Après des mois à naviguer entre racines bienfaitrices et plats qui tiennent chaud, nous voyons le printemps débarquer comme un vent frais dans l’assiette. Les légumes se font croquants, les fruits jouent la carte de l’acidité joyeuse, et tout le monde semble dire : on se réveille. Mais encore faut-il savoir qu’en faire, et surtout comment ne pas les rater.
Le grand retour du vert (et du vivant)
Le printemps, c’est d’abord une couleur. Le vert, partout. Asperges, petits pois, fèves, épinards : une armée tendre qui débarque sans prévenir. Leur point commun ? Une fraîcheur fragile. Ici, on oublie les cuissons longues et les sauces lourdes. Une asperge trop cuite, c’est un drame discret. Un petit pois maltraité, une occasion manquée. Le bon réflexe : aller vite. Blanchir, saisir, croquer. Et surtout, ne pas compliquer ce qui n’a rien demandé.
Les fruits, ces discrets qui arrivent en douceur
Côté fruits, le printemps ne fanfaronne pas encore. Fraises en tête, rhubarbe en embuscade, premières cerises qui hésitent. Ici, l’acidité est une promesse plus qu’une certitude. La rhubarbe, par exemple, mérite mieux que la tarte sucrée systématique. Essayez-la en compotée légère avec une viande blanche, ou juste pochée avec une pointe de miel. Quant aux fraises, elles n’ont besoin que d’un peu de temps. Les noyer sous la crème trop tôt, c’est trahir leur saison.

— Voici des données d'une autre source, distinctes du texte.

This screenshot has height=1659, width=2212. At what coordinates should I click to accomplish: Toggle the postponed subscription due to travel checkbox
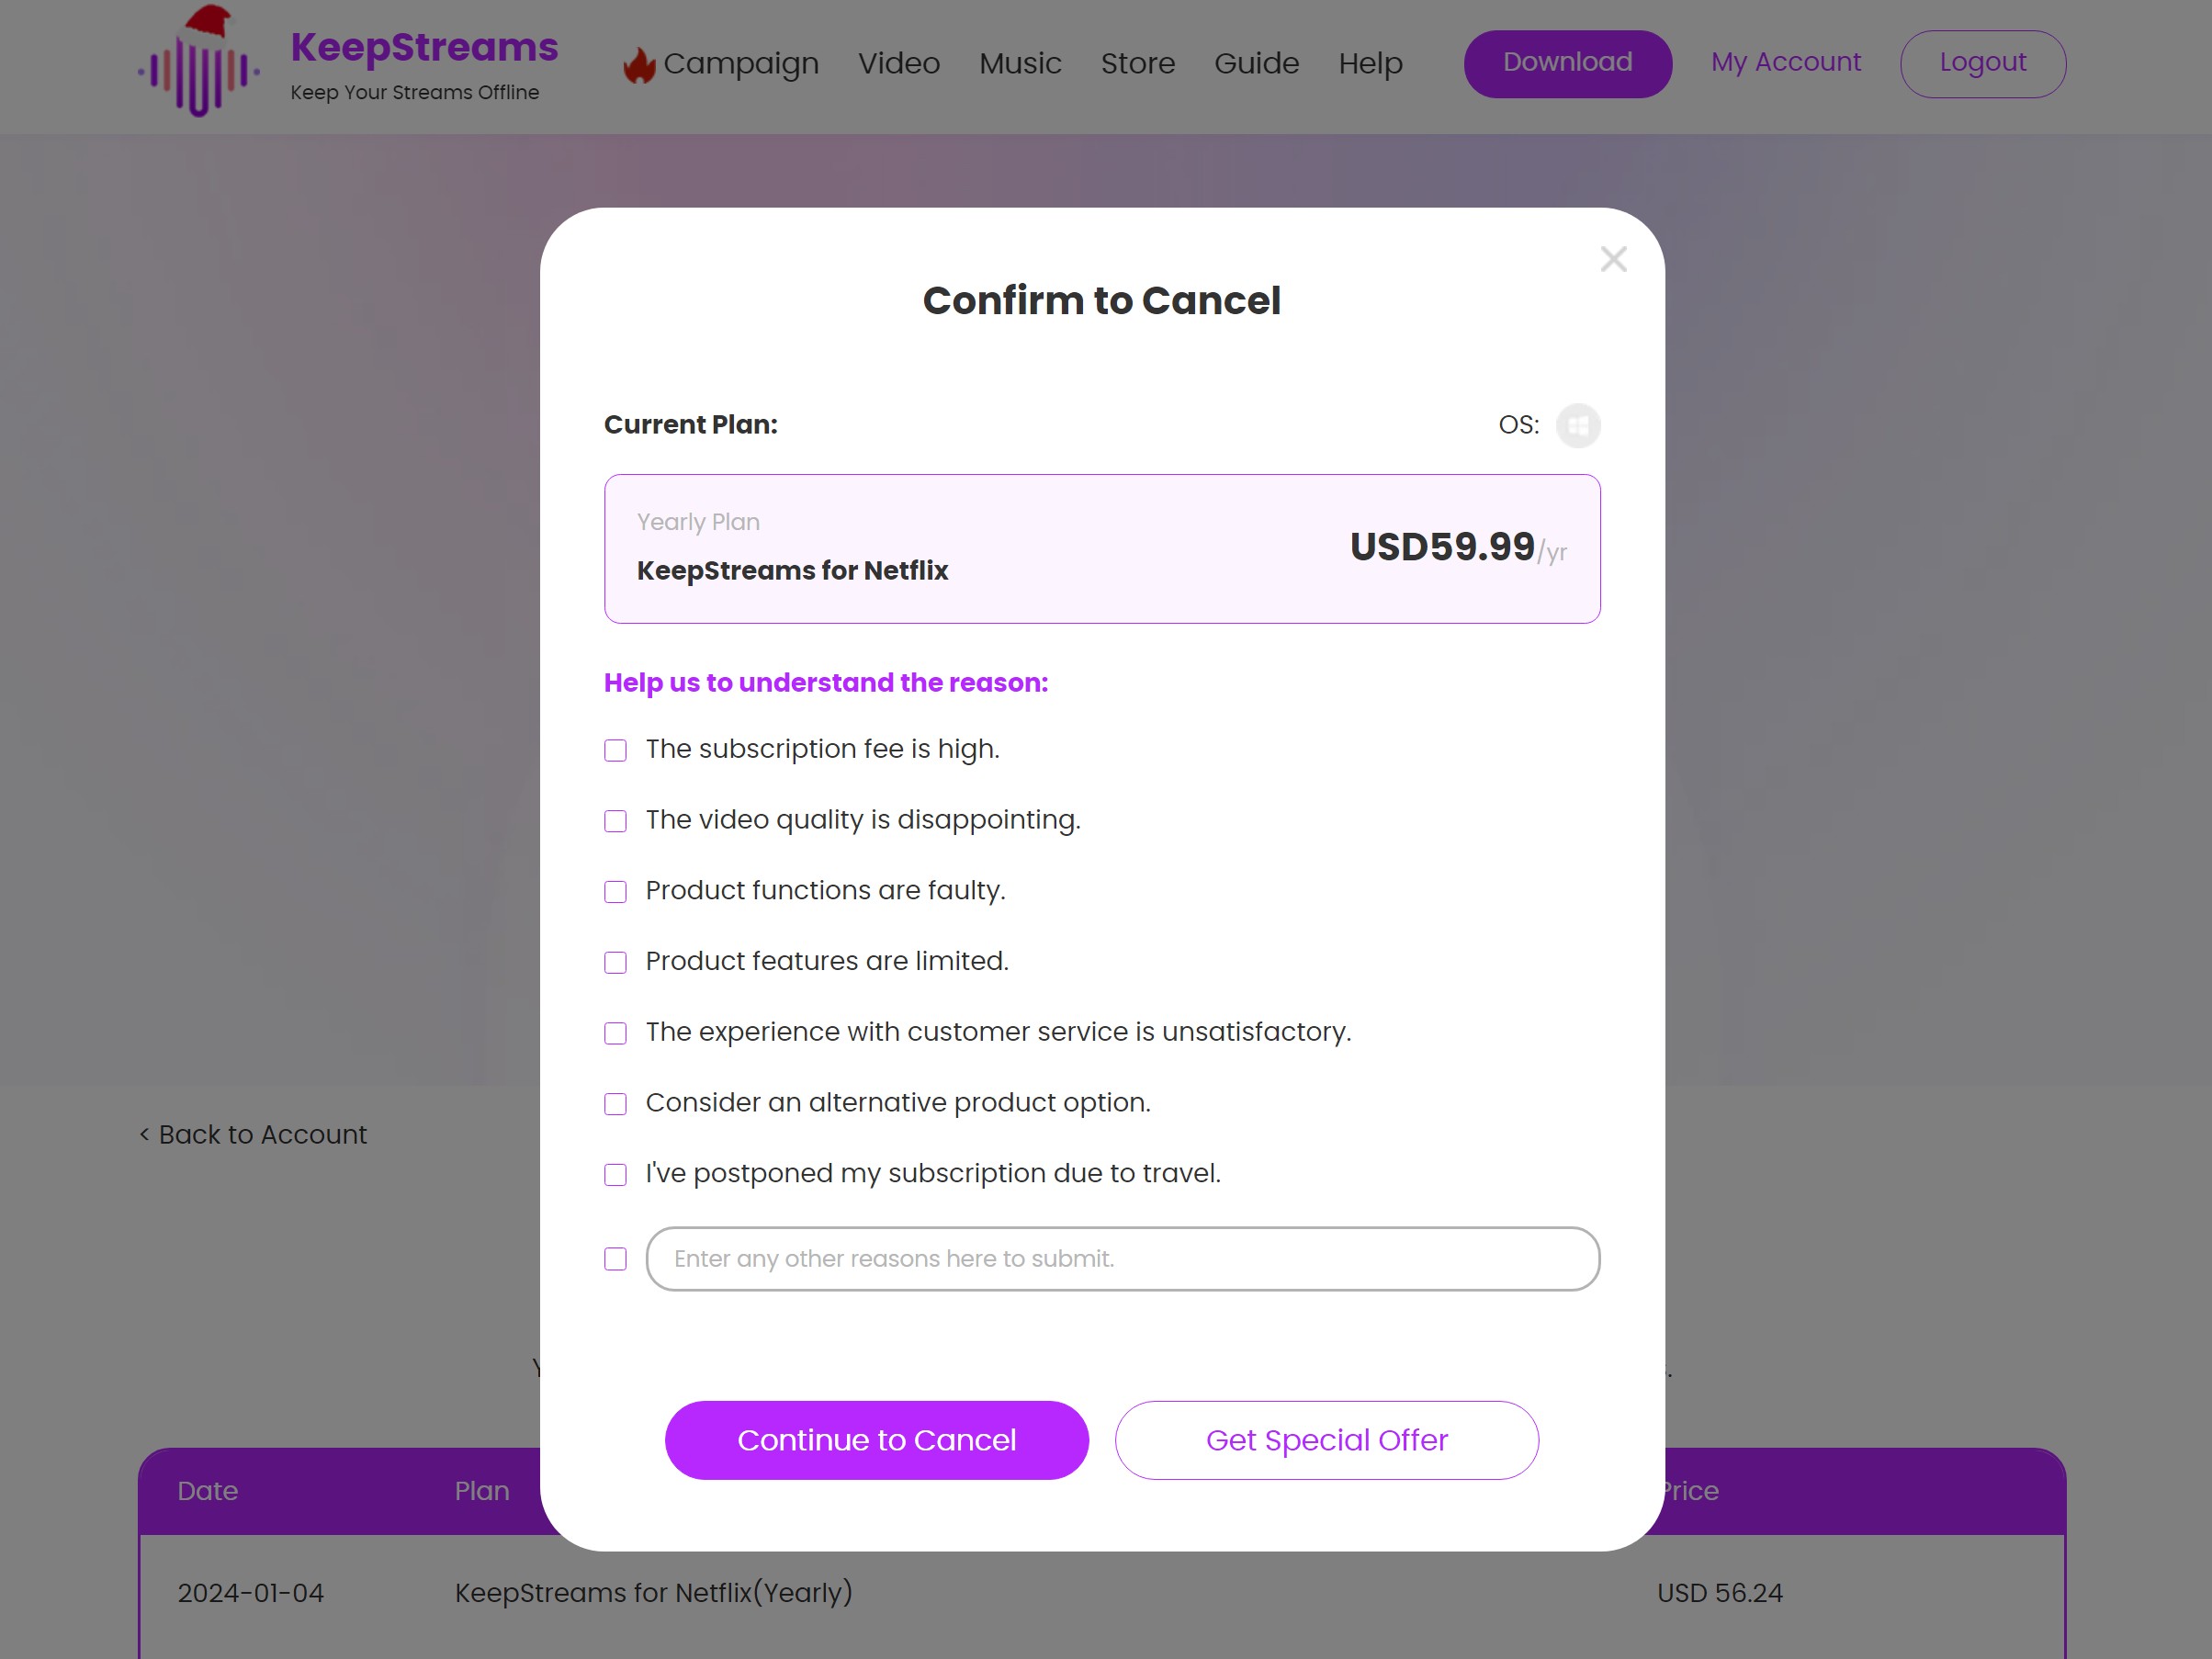pyautogui.click(x=615, y=1175)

Manger le printemps, vraiment
Le vrai luxe, au printemps, ce n’est pas la technique. C’est l’attention. Choisir des produits cueillis récemment, accepter leur irrégularité, leur fragilité. Une botte d’asperges tordues mais fraîches vaut mieux qu’un légume parfait sans goût. Et puis il y a ce plaisir simple : celui de retrouver des saveurs que l’on avait presque oubliées. Le croquant d’un radis, le sucre d’un petit pois cru, l’amertume légère d’une jeune salade. Rien d’extraordinaire, et pourtant tout est là.